§ Exercise goal:
Reproduce exactly the lines from the one that holds "Go Back to the product list" through the last line of the entries, both ends included, but not the pictures.

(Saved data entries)
##############################
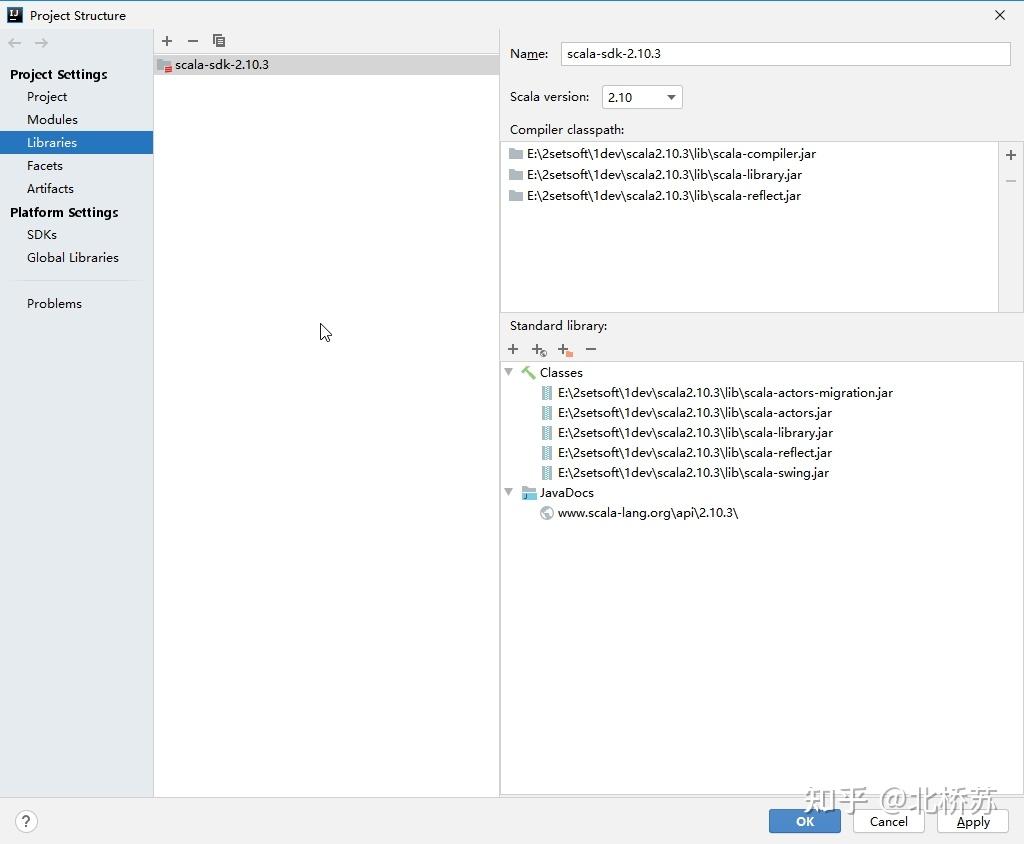Screen dimensions: 1024x844
Task: Collapse the Classes tree section
Action: click(510, 372)
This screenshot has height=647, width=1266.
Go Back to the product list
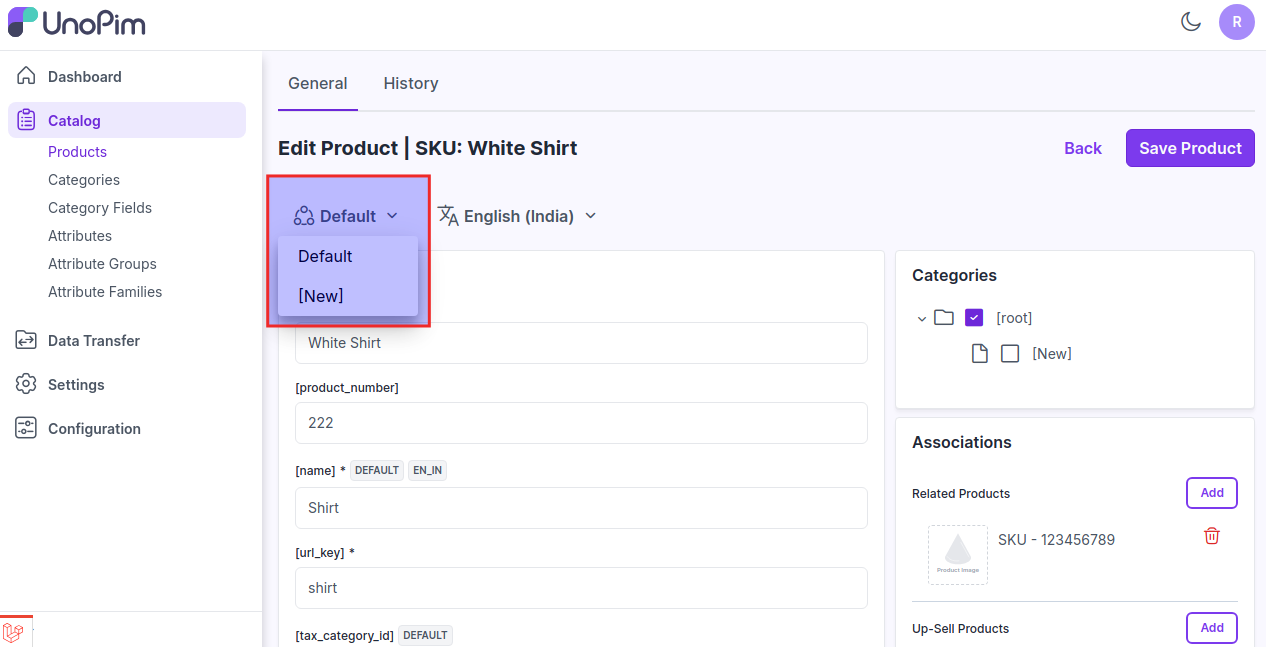pyautogui.click(x=1082, y=148)
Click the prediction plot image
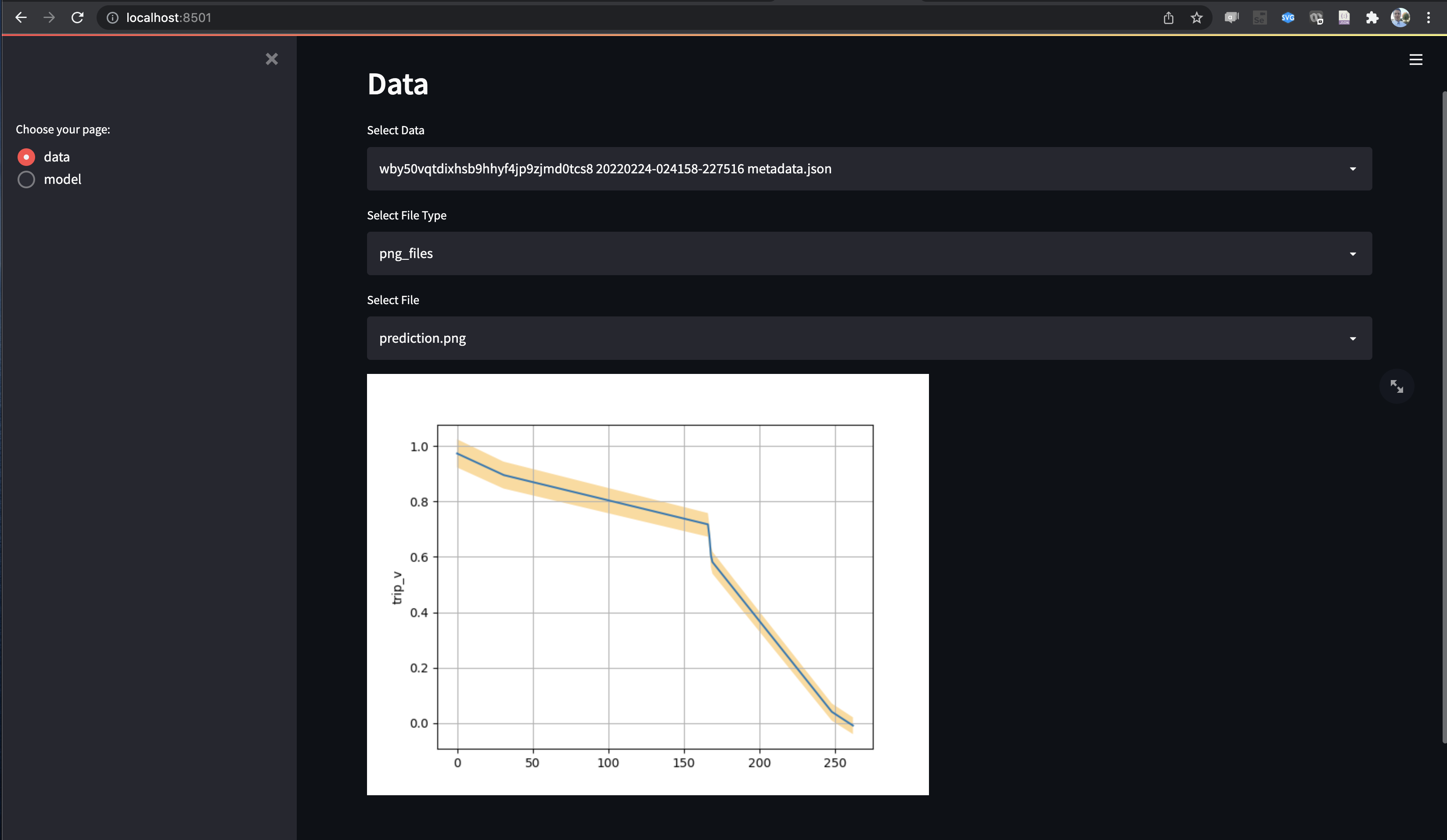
##############################
§ Task answer:
Go Back to the product list
pyautogui.click(x=1082, y=148)
Click the prediction plot image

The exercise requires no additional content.